- **What you will do**:
Collect every line of the records below that contains the string "separator", matching case exactly.

- **Records for locating described items**:
* begin *
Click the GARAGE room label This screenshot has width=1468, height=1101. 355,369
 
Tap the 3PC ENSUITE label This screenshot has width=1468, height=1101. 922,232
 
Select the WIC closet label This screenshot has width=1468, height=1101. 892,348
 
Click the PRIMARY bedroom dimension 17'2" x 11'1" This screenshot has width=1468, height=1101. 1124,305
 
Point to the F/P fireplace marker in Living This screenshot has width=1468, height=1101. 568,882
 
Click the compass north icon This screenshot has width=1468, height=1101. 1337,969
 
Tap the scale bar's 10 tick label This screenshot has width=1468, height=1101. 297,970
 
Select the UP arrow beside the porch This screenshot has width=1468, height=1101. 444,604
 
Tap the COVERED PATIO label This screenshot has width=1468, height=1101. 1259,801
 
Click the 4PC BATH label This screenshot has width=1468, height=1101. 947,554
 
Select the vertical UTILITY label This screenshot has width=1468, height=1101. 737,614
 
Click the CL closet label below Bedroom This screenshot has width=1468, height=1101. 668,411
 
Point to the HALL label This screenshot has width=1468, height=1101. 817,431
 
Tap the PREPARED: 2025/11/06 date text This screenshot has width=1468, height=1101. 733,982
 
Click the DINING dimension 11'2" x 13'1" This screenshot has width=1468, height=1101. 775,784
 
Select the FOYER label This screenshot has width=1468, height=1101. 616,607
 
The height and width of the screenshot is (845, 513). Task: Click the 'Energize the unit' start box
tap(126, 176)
* end *
* begin *
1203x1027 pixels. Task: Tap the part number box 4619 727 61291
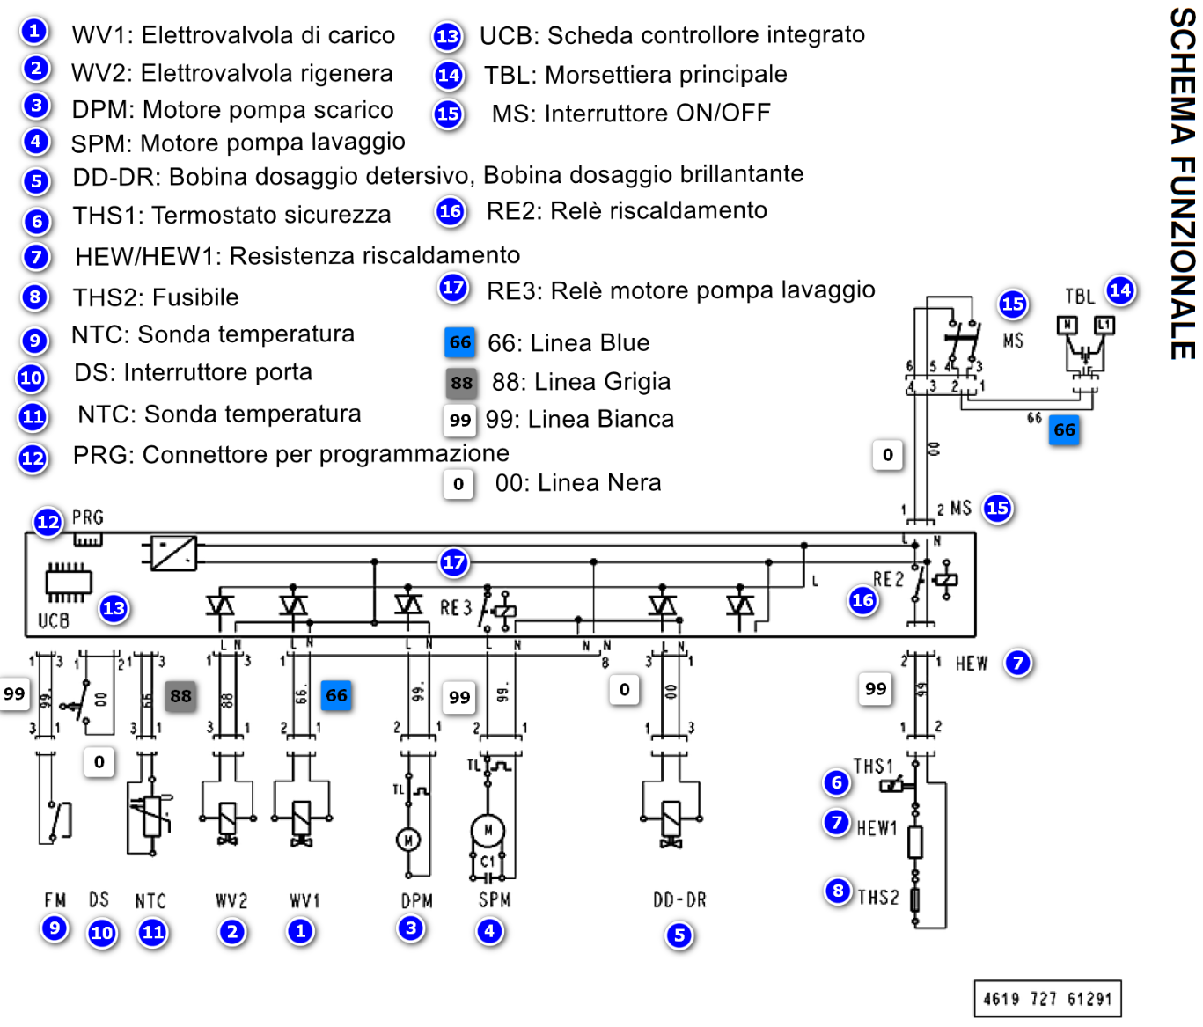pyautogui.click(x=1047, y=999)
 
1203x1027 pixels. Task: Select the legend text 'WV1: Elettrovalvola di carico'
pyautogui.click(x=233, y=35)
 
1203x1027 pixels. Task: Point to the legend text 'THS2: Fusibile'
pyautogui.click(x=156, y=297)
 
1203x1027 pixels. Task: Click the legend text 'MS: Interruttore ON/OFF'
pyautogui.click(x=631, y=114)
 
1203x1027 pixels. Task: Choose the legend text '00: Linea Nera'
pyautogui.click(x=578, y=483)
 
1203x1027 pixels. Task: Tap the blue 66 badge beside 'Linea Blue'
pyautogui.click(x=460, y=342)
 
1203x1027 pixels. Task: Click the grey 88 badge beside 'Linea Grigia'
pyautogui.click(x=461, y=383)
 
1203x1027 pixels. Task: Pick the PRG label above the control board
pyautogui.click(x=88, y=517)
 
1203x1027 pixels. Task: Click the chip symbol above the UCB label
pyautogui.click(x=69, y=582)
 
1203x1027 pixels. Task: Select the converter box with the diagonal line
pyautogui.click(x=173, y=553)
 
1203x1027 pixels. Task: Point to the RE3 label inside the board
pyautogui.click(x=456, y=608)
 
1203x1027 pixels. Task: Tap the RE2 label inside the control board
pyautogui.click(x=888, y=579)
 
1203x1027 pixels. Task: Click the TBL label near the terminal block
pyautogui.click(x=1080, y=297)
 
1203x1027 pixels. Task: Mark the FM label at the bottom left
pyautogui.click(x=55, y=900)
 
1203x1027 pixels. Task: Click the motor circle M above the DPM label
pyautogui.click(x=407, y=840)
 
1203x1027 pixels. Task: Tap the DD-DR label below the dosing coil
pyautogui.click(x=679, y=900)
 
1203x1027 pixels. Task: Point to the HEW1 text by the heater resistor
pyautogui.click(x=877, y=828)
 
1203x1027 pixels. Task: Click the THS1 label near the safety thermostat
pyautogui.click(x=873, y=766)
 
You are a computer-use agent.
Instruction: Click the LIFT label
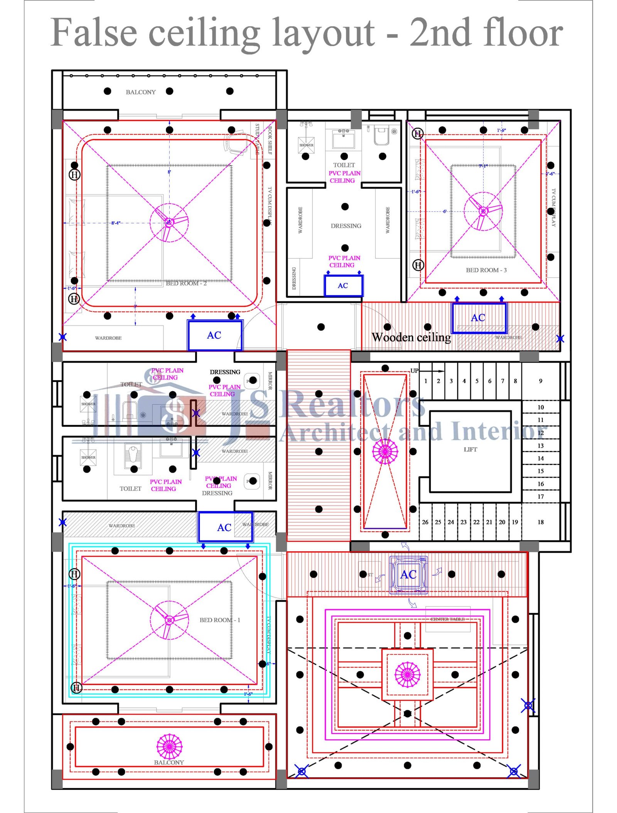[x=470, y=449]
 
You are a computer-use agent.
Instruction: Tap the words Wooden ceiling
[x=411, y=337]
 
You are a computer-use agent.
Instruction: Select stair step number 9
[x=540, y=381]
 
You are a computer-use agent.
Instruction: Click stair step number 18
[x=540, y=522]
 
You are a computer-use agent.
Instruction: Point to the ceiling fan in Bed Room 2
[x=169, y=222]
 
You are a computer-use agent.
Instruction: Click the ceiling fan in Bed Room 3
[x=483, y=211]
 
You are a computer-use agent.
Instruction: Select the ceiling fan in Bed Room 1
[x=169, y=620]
* end *
* begin *
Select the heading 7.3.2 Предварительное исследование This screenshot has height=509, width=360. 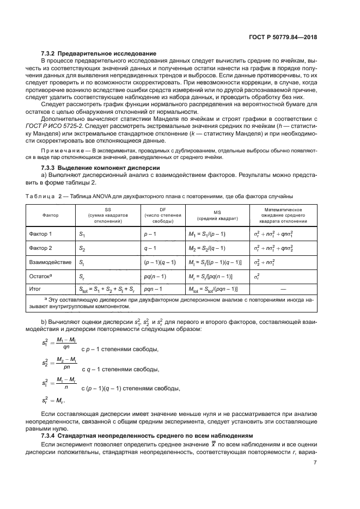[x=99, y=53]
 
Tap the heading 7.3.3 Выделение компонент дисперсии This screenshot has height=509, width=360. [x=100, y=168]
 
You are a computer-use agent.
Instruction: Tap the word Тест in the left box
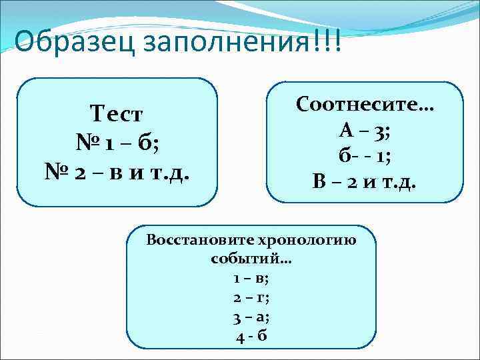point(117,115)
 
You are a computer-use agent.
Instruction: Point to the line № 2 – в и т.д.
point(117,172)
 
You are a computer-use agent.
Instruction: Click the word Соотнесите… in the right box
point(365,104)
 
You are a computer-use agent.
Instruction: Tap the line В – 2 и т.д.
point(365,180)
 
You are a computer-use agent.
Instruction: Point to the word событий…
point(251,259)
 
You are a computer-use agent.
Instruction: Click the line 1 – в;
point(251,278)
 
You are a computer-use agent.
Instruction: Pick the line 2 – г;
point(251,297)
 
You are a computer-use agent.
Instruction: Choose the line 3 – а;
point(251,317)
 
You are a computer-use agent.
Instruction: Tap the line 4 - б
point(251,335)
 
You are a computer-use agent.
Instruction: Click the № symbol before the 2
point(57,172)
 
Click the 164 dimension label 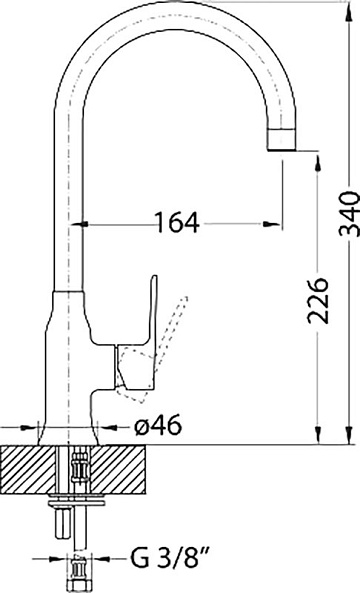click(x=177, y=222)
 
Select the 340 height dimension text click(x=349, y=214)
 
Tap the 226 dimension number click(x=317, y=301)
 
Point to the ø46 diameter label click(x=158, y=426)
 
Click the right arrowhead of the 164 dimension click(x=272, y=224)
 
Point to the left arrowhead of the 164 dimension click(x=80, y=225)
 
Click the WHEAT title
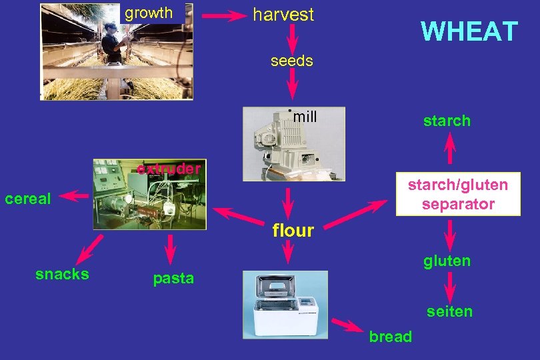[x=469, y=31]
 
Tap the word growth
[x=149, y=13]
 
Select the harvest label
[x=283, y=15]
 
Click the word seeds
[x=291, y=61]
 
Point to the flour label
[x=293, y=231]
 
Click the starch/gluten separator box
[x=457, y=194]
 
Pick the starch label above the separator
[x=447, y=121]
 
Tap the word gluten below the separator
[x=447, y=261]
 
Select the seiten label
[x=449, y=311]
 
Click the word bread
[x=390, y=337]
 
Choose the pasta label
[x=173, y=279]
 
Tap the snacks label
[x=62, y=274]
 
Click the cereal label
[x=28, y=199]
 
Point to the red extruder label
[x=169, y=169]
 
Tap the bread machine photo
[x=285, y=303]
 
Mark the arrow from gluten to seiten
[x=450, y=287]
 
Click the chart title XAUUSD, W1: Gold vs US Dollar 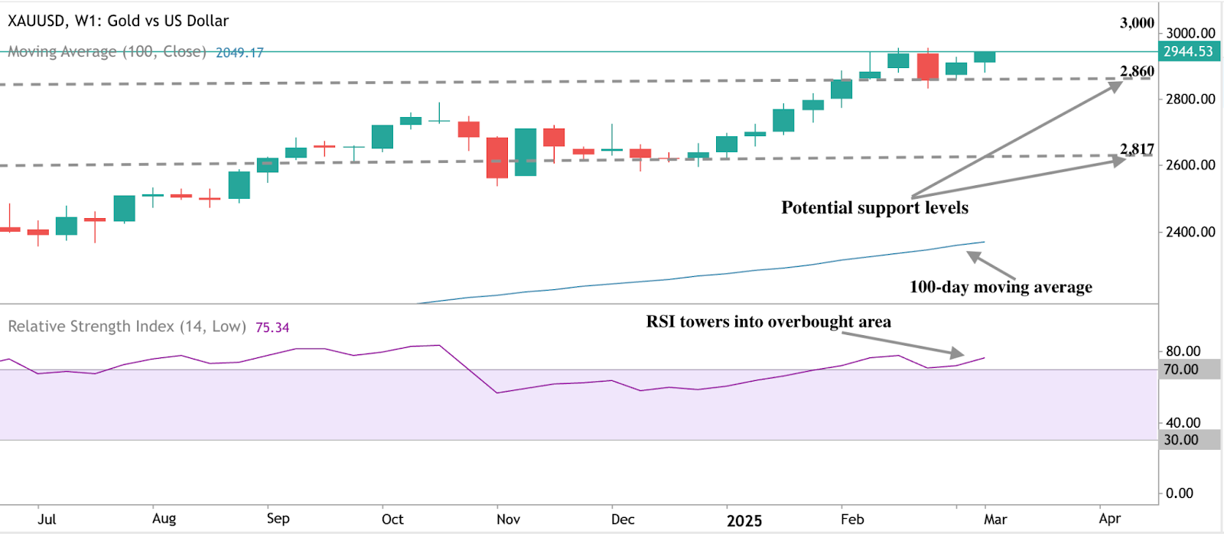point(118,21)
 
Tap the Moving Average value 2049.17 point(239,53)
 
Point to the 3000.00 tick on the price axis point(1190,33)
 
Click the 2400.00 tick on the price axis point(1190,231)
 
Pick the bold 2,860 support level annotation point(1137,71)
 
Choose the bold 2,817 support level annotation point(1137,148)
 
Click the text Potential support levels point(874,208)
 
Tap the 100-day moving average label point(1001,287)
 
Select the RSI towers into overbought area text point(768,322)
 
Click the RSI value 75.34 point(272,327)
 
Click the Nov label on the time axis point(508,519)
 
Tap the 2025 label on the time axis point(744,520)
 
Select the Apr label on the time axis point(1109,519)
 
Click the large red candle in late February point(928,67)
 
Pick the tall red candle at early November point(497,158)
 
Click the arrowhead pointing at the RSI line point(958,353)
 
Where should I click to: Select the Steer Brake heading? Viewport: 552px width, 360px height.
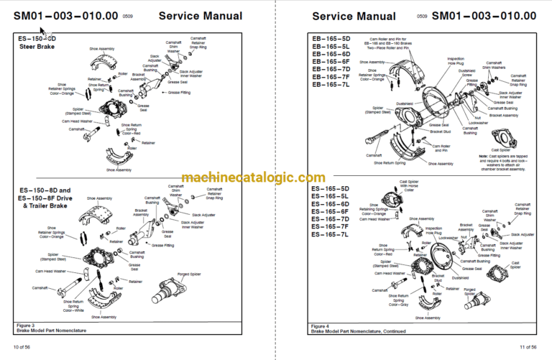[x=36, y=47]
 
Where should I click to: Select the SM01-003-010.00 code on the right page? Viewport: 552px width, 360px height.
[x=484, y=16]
* end *
- **Written solution**:
Click the starch/gluten separator box
Pick the starch label above the separator
Tap the word gluten below the separator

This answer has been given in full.